After filing for administration last week, there has been amendments to the number of jobs at risk for Laura Ashley.
Last week, 721 jobs were at risk, but now we are told that only 268 jobs are at risk of being cut as the majority are being furloughed.
Laura Ashley have shared its plans to furlough 1669 staff in line with the government's coronavirus job retention scheme whilst 6777 people continue to work for the business.
Staff are continuing to run the retailer's online operations.
The administrators for the retailer report that many interested parties have been spoken with already.
It has now been confirmed that Laura Ashley has collapsed into administration following further pressure put on retailers from the Coronavirus outbreak.
As many as 721 jobs are left as risk following the closure of half of its 147 UK stores. A buyer will continue to be searched as the remaining 77 shops stay open.
It was just last week that there was warnings that the retailer would be forced to call in administrators since it struggled to borrow more money amid the pandemic crisis.
With the state of the economy and market today, this is bound to be the first but not only collapse we see...
Fashion and home retailer, Laura Ashley, is to become the first retail casualty of the coronavirus crisis.
COVID-19 is causing distress for many businesses, the retail sector which was struggling beforehand, in-particular.
It is now reported that Laura Ashley will become the first to collapse.
The retailer has been desperately seeking funding assistance for the past month. In February it warned a loss of £14m on £109m sales. Majority shareholders and third party lenders were in talks to provide additional support, ideally a £15m loan though COVID-19 meant such rescue talks were thwarted.
Today defeat has been admitted since the intentions to appoint administrations were filed.
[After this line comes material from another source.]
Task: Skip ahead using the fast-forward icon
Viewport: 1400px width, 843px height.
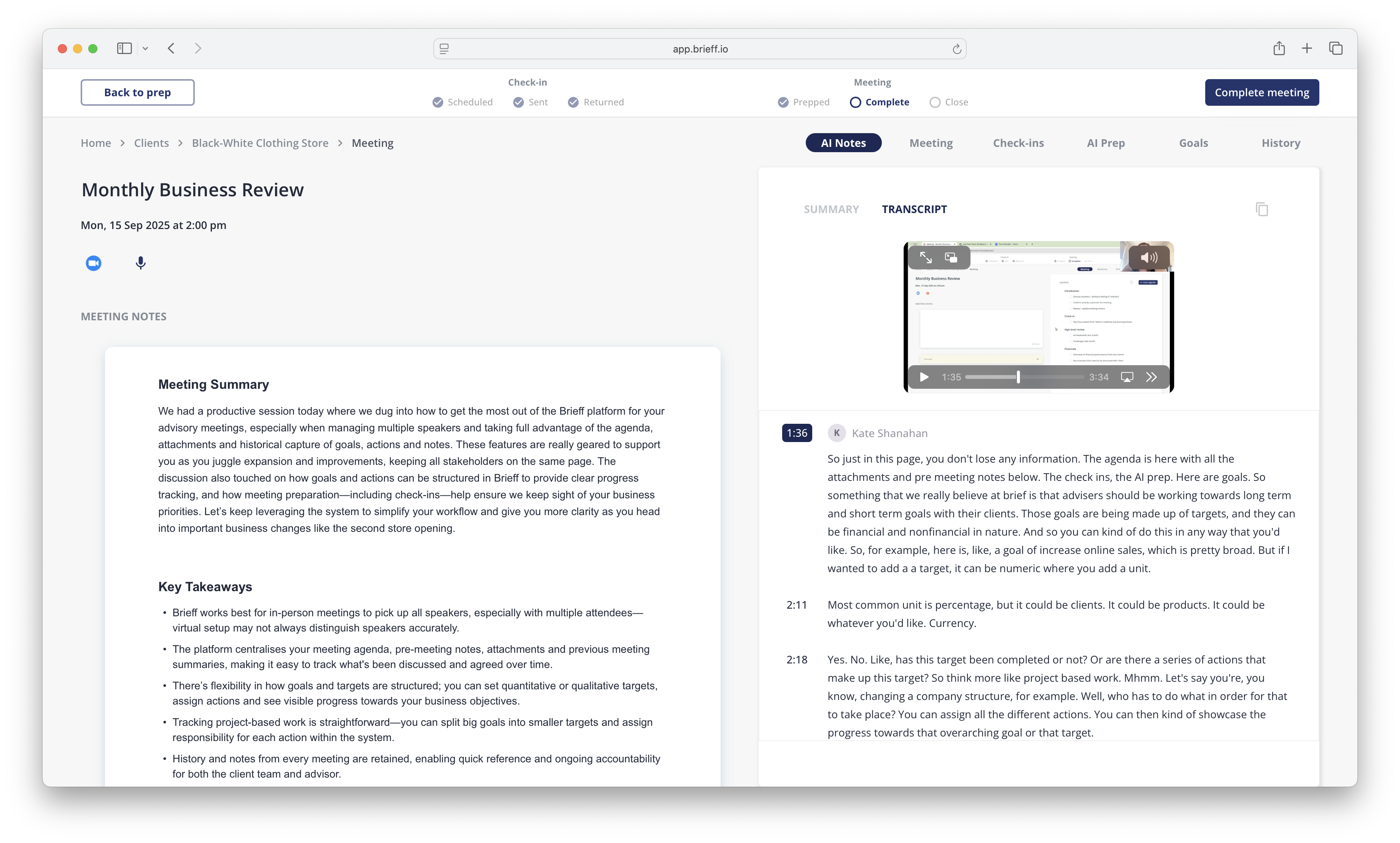Action: pyautogui.click(x=1152, y=377)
PwC will oversee the administration process.
The troubles of the company have been blamed on a significant drop off in trade with no end to the coronavirus crisis in sight.
2,700 jobs are at risk.
''Based on the company's revised cashflow forecasts and the uncertainty facing the group, the company expects that it will not be in a position to draw down additional funds from third party lenders in a timely manner to support sufficent working capital requirements.''
All alternative options have been explored and concluded not sufficent enough hence to protect creditors, it has been deemed necessary to file an intention to appoint administrators in respect of the company and all stakeholders.